В.: Е-мое! И Эренбург Пикассо о том же спросил, когда тот за пять минут написал портрет Эренбурга. А художник в ответ: «Амиго, ты сам не знаешь, что говоришь! Я знаю тебя почти тридцать лет!»

Г.: Я Пикассо совершенно не понимаю...

В.: Пусть это тебя не волнует. Он тебя бы тоже не понял.

Г.: (показываю на часы). Время, Вова!

В.: Сейчас-сейчас... (Закуривает сигарету «Житан», нашпигованную «травкой», затягивается, чтобы выиграть время.)

Г.: Зеркало дать?

В.: Обойдусь! (Выпускает густое облако табачного дыма в сторону собственной фотографии, на которой он снят в кителе, брюках с мочками (галифе) и хромовых сапогах-бутылочках — ни дать ни взять «сын полка», герой в миниатюре — хоть и совсем ребенок, но храбрая душа.) А, впрочем, принеси-ка ванну, старик. (С «травки» чего не скажешь.)

Г.: Хочешь принять...

В.: Вот бестолковый, зеркальце из ванной.

Г.: Так бы и сказал, а то...

В.: (вдогонку). Возьми то, что в несессере или любое другое — лишь бы оно... (Остальные слова не прослушиваются.)

Г.: (подобострастно вытираю зеркало рукавом и только после этого ставлю его перед Высоцким). На! Надеюсь, не кривое.

В.: (смотрит в бездонно-блестящую поверхность). Мужик возмущается: «Ну, бля.... телевидение! Целый час какую-то пропитую рожу показывает!» Его жена: «Ну ты и настаканился! Память совсем отшибло, телевизор-то наш в ремонте, а ты весь вечер в зеркало пялишься».

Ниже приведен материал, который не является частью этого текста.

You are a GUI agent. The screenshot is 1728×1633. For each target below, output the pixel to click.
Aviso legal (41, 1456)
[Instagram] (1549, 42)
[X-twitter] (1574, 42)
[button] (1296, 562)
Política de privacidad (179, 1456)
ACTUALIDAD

Г.: Смех смехом, а воронка вверх мехом.

В.: Не мешай! Дай мне наглядеться на себя любимого... (В зеркале замечает меня, наблюдающего за ним с улыбкой.) Ты меня за Нарцисса принимаешь, да?

Г.: Ну как можно?

В.: Вместо того, чтобы помочь корешу, ты, Вадик-гадик (это и «Жучок» — остроумные прозвища дал мне Высоцкий. — В.Г.), подъе…..шь.

Г.: Охотнее всего я протягиваю руку помощи тем, кто вообще в ней не нуждается.

В.: Вот как? Ты не можешь, так зеркало поможет. «Свет мой, зеркальце, скажи, да всю правду доложи». (Портретирует себя.) Ты... ты... тако-о- ой... поддатый... патлатый... бородатый (он отпустил растительность для проб к кинокартине «Емельян Пугачев». — В.Г.)... Э... э... вот!.. не подойдет... нет! (Трясет головой и причесывает всей пятерней свои лохмы.) Словесного портрета не будет! Довольствуйся живым... Трудно с кондачка обрисовать самого себя... Да и я, в сущности, еще не в конце жизненного пути, чтобы браться за автопортрет.

Г.: Хорошо, так и быть, облегчу тебе задание. Если бы тебя можно было охарактеризовать одним словом...

В.: То это было бы... было бы... (Обрывает себя на полуслове, но в следующую секунду кричит.) Вот слово! Недоносок!

Г.: Впервые слышу, что ты родился абортивным.

В.: Зато я в детстве постоянно в свой адрес слышал: «недоносок», — хоть появился на свет в урочный час и день.

Г.: Может, были основания?

В.: Дело прошлое: давай разберемся (излюбленное его словечко. — В.Г.). Возможно, мелкокалиберность, недоразвитое сердце — последствия детского ревмокардита. Слабые защитные реакции, неопределенные и незаконченные черты лица (походил больше на девочку, чем на пацана). Я, малолетка, оставлял впечатление незрелости, незавершенности, недопеченности, как сырой батон.

Г.: Похоже, что в день твоего сотворения у матери-природы кончилась сырье или же оно выдавалось по карточкам.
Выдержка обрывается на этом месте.